El cuarto estaba muy frío. Shirl encogió la piernas y envolvió su cuerpo con la vieja manta; los muelles de la cama crujieron bajo su peso. En la otra habitación resonaron unos murmullos rematados por risas estridentes.
—¿Oyes eso? —preguntó Shirl—. ¿Qué tipo de cerebros tienen? Cada vez que oyen que la cama se mueve estallan en carcajadas. No tenemos ninguna intimidad, absolutamente ninguna, ese tabique es tan delgado como el cartón, y ellos escuchan para enterarse de todo lo que hacemos, y oyen todas las palabras que pronunciamos. Si no se marchen ellos… ¿no podríamos marcharnos nosotros?
—¿Adónde? Ten un poco de sentido común, ¿quieres? Somos muy afortunados al disponer de tanto espacio para nosotros solos. ¿Sabes cuantas personas duermen todavía en las calles… y cuantos cadáveres son recogidos cada mañana?
—Ni lo sé ni me importa. Lo que me preocupa es mi propia vida.

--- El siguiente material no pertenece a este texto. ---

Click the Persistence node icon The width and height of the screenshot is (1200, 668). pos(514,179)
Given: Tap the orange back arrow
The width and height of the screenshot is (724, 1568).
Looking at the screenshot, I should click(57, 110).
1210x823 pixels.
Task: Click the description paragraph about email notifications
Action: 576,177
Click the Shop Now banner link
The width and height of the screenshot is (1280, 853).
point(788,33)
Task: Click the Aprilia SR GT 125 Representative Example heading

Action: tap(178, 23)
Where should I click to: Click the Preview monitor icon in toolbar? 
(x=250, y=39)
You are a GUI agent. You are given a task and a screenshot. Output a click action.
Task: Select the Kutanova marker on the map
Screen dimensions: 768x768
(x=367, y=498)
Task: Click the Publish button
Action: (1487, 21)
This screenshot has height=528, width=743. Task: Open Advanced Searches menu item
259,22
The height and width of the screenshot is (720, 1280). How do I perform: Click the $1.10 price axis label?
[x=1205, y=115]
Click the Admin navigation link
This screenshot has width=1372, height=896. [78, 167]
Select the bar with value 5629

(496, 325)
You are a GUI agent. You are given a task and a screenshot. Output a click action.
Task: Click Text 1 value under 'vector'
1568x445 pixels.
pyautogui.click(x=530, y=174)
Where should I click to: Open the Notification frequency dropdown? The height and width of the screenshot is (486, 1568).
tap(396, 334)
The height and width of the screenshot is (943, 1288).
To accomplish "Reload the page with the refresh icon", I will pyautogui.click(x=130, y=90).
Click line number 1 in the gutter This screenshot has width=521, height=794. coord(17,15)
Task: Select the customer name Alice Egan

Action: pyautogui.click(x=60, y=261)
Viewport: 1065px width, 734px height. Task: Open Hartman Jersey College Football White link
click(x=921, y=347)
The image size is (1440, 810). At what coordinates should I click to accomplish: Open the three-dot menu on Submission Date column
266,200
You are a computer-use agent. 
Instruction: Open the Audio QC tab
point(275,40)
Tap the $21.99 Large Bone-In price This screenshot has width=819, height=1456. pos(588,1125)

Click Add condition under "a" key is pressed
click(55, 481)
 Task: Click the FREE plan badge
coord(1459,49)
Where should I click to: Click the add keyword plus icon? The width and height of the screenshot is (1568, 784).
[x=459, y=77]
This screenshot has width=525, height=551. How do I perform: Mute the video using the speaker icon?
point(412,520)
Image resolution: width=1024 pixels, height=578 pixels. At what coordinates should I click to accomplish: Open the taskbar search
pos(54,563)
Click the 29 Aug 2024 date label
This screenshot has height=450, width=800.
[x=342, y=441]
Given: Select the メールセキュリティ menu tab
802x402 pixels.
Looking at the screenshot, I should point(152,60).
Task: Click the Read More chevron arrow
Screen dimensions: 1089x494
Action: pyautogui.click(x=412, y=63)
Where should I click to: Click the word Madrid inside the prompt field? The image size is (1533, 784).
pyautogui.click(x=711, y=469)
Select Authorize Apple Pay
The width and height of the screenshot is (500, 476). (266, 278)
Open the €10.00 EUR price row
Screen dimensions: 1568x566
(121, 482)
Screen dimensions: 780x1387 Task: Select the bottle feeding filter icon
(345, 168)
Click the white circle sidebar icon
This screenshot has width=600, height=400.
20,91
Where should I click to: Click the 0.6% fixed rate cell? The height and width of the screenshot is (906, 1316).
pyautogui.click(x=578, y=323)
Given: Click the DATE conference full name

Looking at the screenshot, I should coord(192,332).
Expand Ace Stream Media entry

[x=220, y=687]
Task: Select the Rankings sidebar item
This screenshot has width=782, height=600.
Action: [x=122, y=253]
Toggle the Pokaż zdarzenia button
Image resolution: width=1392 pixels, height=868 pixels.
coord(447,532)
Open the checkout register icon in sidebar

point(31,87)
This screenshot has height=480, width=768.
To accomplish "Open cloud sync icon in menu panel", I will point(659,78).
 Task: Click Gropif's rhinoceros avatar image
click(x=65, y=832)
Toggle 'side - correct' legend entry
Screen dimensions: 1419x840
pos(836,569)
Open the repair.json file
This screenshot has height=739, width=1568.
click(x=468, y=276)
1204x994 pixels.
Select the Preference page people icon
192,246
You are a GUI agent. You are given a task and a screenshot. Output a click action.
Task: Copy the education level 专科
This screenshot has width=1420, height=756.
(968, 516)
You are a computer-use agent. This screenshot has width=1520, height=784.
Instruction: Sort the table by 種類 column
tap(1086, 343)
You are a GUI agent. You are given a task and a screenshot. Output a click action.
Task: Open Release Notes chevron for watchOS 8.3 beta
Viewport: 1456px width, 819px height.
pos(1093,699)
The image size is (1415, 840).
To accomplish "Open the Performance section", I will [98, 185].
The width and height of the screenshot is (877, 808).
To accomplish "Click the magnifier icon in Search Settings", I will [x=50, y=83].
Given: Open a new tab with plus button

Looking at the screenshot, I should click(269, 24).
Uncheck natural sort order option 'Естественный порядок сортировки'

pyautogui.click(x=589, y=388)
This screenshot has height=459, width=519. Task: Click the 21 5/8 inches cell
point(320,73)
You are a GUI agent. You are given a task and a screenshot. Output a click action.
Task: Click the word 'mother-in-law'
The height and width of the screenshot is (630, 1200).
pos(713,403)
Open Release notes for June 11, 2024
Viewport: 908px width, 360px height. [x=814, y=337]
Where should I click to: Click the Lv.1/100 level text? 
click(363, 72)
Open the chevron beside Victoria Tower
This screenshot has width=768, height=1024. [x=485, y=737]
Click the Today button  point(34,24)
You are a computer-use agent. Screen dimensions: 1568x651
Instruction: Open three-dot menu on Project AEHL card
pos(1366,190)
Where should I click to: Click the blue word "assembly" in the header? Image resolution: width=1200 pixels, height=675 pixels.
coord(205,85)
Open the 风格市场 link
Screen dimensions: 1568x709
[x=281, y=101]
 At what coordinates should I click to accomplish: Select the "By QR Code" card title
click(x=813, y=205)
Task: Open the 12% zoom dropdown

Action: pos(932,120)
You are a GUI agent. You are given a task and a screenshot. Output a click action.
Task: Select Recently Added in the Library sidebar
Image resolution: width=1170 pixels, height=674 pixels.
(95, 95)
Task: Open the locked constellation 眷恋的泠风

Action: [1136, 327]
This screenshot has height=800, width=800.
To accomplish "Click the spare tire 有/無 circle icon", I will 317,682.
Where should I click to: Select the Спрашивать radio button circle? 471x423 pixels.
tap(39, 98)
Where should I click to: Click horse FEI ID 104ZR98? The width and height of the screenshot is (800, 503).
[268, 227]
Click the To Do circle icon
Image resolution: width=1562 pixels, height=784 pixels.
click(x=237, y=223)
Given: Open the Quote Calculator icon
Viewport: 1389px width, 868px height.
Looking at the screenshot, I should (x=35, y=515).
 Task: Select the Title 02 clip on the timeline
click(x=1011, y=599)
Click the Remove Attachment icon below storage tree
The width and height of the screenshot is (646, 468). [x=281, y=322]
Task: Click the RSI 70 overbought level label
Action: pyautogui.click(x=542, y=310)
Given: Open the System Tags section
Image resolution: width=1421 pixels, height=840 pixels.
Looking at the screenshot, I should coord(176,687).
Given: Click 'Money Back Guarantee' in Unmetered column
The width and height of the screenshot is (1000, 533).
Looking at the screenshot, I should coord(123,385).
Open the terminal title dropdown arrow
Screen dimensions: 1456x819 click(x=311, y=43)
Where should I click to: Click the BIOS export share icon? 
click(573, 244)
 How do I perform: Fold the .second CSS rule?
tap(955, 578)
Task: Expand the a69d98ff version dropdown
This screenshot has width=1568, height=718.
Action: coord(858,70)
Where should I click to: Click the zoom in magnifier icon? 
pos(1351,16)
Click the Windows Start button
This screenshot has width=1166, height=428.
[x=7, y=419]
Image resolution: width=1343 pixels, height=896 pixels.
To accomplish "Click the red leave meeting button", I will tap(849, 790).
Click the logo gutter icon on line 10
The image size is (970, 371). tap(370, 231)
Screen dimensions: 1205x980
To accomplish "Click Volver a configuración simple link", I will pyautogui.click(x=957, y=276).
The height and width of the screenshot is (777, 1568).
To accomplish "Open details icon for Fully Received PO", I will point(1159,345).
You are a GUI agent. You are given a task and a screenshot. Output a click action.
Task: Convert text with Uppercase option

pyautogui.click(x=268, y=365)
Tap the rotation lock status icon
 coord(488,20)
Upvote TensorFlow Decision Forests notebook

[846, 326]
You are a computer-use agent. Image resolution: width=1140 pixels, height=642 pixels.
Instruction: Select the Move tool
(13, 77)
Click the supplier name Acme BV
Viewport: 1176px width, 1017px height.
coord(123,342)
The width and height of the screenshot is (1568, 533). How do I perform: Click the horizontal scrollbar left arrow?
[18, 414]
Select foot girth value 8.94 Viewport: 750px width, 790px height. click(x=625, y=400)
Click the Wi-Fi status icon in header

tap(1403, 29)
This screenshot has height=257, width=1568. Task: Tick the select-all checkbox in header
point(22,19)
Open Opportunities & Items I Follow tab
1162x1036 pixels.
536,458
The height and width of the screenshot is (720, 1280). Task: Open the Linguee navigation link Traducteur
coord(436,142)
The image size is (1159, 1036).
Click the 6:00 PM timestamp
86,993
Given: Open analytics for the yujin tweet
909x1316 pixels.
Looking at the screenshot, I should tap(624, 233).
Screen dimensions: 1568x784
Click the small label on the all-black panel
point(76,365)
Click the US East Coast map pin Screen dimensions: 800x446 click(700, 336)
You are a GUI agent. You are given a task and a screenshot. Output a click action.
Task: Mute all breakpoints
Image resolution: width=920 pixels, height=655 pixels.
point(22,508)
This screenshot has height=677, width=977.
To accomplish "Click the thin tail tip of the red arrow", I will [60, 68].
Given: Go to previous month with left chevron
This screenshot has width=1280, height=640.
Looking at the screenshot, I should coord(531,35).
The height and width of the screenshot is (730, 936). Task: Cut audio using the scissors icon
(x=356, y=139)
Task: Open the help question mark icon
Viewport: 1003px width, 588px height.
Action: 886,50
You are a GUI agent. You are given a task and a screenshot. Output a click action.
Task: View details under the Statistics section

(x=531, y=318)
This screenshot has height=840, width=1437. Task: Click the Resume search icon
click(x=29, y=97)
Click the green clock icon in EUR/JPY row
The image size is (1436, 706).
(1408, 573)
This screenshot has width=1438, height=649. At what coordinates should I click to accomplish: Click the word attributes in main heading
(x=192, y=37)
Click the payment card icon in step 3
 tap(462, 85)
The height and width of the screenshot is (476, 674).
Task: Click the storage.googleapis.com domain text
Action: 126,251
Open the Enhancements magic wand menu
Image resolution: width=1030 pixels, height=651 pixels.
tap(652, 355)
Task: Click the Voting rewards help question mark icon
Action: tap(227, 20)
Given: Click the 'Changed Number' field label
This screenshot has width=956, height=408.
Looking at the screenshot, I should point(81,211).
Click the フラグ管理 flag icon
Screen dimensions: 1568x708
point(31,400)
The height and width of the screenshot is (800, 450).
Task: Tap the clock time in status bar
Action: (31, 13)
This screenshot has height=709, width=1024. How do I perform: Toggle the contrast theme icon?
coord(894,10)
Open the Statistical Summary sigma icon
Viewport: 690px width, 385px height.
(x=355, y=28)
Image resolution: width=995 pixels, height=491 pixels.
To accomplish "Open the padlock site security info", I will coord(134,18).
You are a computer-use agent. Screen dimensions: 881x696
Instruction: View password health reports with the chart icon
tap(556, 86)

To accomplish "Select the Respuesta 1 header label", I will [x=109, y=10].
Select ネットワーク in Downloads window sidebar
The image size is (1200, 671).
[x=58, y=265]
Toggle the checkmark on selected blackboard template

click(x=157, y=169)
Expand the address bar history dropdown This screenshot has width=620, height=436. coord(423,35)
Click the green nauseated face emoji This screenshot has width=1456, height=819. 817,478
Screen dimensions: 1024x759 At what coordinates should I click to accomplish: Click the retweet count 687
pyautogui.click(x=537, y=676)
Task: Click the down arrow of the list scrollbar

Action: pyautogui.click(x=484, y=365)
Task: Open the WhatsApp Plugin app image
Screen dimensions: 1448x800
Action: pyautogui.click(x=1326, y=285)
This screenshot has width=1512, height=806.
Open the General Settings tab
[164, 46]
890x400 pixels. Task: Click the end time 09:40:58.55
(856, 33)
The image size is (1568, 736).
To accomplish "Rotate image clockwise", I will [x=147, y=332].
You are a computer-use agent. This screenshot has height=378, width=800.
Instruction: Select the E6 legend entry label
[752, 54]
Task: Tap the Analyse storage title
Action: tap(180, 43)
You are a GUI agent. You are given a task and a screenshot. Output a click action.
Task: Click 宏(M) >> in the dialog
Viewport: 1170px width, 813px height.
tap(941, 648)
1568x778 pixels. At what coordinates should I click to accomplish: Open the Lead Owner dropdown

—Ahora no, por favor —Andy alzó la mirada hacia la parpadeante bombilla. Por un momento pareció que iba a apagarse, pero luego volvió a brillar normalmente. Hubo un súbito repiqueteo de granizo contra la ventana—. Podemos hablar de eso cuando regrese, no será muy tarde.
—No, tiene que ser ahora. Lo has estado aplazando una y otra vez. No puedes marcharte ahora.
Andy cogió su abrigo, haciendo un esfuerzo por dominarse.
—La cosa puede esperar hasta mi regreso. Te dije que habíamos tenido finalmente noticias de Billy Chung: un confidente le vio abandonando el Barrio de los Barcos, y es probable que estuviera visitando a su familia. Son noticias antiguas, también, puesto que la cosa ocurrió hace quince días, pero el soplón no creyó que fuera demasiado importante para comunicárnosla inmediatamente. Supongo que esperaba ver regresar al muchacho, pero no volvió a aparecer por allí. Tengo que hablar con su familia y averiguar lo que saben.
—No puedes marcharte ahora… Tú mismo acabas de decir que eso ocurrió hace días.